City women are easy for me to idolize. Do people find the opposite of their own attributes attractive, or is that just me? I’m drawn to sophistication, to convincingly affected indifference. What’s more enchanting than the ability to stroll past mounds of trash without paying attention?

city woman walking past garbage in NYC
Photo of NYC’s Greenwich Village by Ryan Vaarsi: “There is not, despite appearances, a garbage strike underway at the moment.”

I’m not a city woman. I could never be a city woman. I care too much about how I’m perceived, and the temperament for regular cocktail parties has never been my strong suit.

Yes, realistically, my two-dimensional idea of a city woman doesn’t exist, but let’s roll with it.

Nicole Kidman as Marisa Coulter in the movie version of The Golden Compass.
Nicole Kidman as Marisa Coulter in the movie version of The Golden Compass.

I think of Mrs Coulter from Philip Pullman’s His Dark Materials trilogy. Vaguely evil under the tight dress and well-cut wool coat. (In Mrs Coulter’s case, extremely evil.) A tool of power who nevertheless wields it, a woman among men who relishes her feminine influence because the alternative is recognizing their masculine advantage.

I realized while writing this that all of my notions about femininity are particular facets of an inferiority complex dressed up by certain aesthetics. The observation is not new. Besides, I have the same reaction to, like, indie music. I’m such a born hipster but I feel mad defensive about it. (A reaction that became classically hipster immediately after the phenomenon achieved meme status.)

I want to be aloof and reserved and brash and sassy and especially never self-conscious. I want to have Marie Antoinette’s cake and eat it too. Okay, fine, I want to be Blair from Gossip Girl, even though she’s excruciatingly self-conscious.

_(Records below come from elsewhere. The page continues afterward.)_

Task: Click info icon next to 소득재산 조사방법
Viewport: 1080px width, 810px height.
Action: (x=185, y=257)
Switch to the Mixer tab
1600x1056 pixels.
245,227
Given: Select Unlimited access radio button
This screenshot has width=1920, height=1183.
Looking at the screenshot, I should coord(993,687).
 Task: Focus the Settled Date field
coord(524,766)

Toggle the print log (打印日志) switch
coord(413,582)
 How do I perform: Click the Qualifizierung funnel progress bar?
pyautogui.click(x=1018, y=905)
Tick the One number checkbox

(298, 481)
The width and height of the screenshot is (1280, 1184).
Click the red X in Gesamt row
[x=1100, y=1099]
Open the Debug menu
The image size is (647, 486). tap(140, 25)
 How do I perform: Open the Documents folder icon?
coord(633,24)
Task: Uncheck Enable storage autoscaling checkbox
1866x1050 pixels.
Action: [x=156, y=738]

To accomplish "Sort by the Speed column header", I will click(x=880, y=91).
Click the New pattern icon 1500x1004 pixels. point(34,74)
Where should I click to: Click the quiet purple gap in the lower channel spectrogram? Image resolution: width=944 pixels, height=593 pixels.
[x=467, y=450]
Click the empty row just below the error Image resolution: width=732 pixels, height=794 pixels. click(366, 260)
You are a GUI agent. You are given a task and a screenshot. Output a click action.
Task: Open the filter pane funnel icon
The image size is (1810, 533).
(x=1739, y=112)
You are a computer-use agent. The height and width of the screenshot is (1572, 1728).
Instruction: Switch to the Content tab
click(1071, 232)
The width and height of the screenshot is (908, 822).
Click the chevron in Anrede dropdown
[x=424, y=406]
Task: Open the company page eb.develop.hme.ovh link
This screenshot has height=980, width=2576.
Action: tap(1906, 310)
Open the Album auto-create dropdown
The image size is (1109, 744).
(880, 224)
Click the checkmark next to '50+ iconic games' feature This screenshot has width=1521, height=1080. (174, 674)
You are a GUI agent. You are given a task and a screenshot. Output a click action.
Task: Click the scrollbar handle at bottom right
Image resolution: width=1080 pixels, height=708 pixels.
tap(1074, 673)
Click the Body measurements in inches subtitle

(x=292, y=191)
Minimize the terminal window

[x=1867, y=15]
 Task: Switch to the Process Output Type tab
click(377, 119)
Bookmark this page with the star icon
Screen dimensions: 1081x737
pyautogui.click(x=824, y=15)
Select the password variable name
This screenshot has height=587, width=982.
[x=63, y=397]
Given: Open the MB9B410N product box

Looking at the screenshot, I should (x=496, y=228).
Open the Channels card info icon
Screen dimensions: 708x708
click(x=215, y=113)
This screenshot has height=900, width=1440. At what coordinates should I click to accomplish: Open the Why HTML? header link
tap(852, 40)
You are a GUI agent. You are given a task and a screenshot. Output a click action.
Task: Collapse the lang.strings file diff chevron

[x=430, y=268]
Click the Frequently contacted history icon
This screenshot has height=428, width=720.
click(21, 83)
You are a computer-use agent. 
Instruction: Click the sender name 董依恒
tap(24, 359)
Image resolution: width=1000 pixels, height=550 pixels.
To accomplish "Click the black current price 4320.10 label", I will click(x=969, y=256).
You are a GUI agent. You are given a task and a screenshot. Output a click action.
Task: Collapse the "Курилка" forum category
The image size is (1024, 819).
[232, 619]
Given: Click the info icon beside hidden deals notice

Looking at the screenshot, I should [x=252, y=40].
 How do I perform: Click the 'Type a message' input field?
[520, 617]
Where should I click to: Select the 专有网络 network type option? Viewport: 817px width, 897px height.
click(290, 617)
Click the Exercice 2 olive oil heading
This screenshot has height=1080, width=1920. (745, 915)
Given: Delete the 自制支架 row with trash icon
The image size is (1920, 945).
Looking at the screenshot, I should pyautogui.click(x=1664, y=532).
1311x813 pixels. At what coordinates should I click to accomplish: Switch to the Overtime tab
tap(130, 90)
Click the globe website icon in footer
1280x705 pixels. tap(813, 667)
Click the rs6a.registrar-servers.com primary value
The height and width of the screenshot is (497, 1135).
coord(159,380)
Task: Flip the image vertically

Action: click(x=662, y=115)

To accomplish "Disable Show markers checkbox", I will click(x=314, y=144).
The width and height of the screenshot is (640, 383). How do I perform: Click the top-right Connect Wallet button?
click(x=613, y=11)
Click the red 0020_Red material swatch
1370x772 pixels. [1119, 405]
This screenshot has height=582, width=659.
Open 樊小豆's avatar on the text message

I am continually trying to parse femininity, to practice ladyhood, and stumbling on contradictions. Being human is weird. (QED.)

cosmopolitan fashion collage
Collage by Joana Coccarelli.
graffiti woman, red lipstick
Photo by Sarah Murray.

Priceless Fashion Guidance From Fran Lebowitz For People With Short Attention Spans

I know very little about Fran Lebowitz, but I know that Kathleen Hale’s interview with her is fantastic. Choice quotes:

“American women think that clothes fit them if they can fit into them. But that’s not at all what fit means.”

“Shirts don’t go bad, they’re not peaches.”

“I wish that real estate were cheaper and clothes were more expensive.”

“If you’re 18 right now, you think you invented platform shoes. You think you’re doing something new. You think you’ve invented something so ugly that it’s beautiful.”

“Designers now, they all have these things called mood boards. I suppose they think a sense of discovery equals invention. It would be as if every writer had a board with paragraphs of other writers—’Oh, I’ll take a little bit of this, and that, he was really good.’ Yes, he was really good! And that is not a mood board, it is a stealing board.” (YES. This is how I feel about Pinterest.)

“What’s so great thing about clothes is that they’re artificial—you can lie, you can choose the way you look, which is not true of natural beauty.”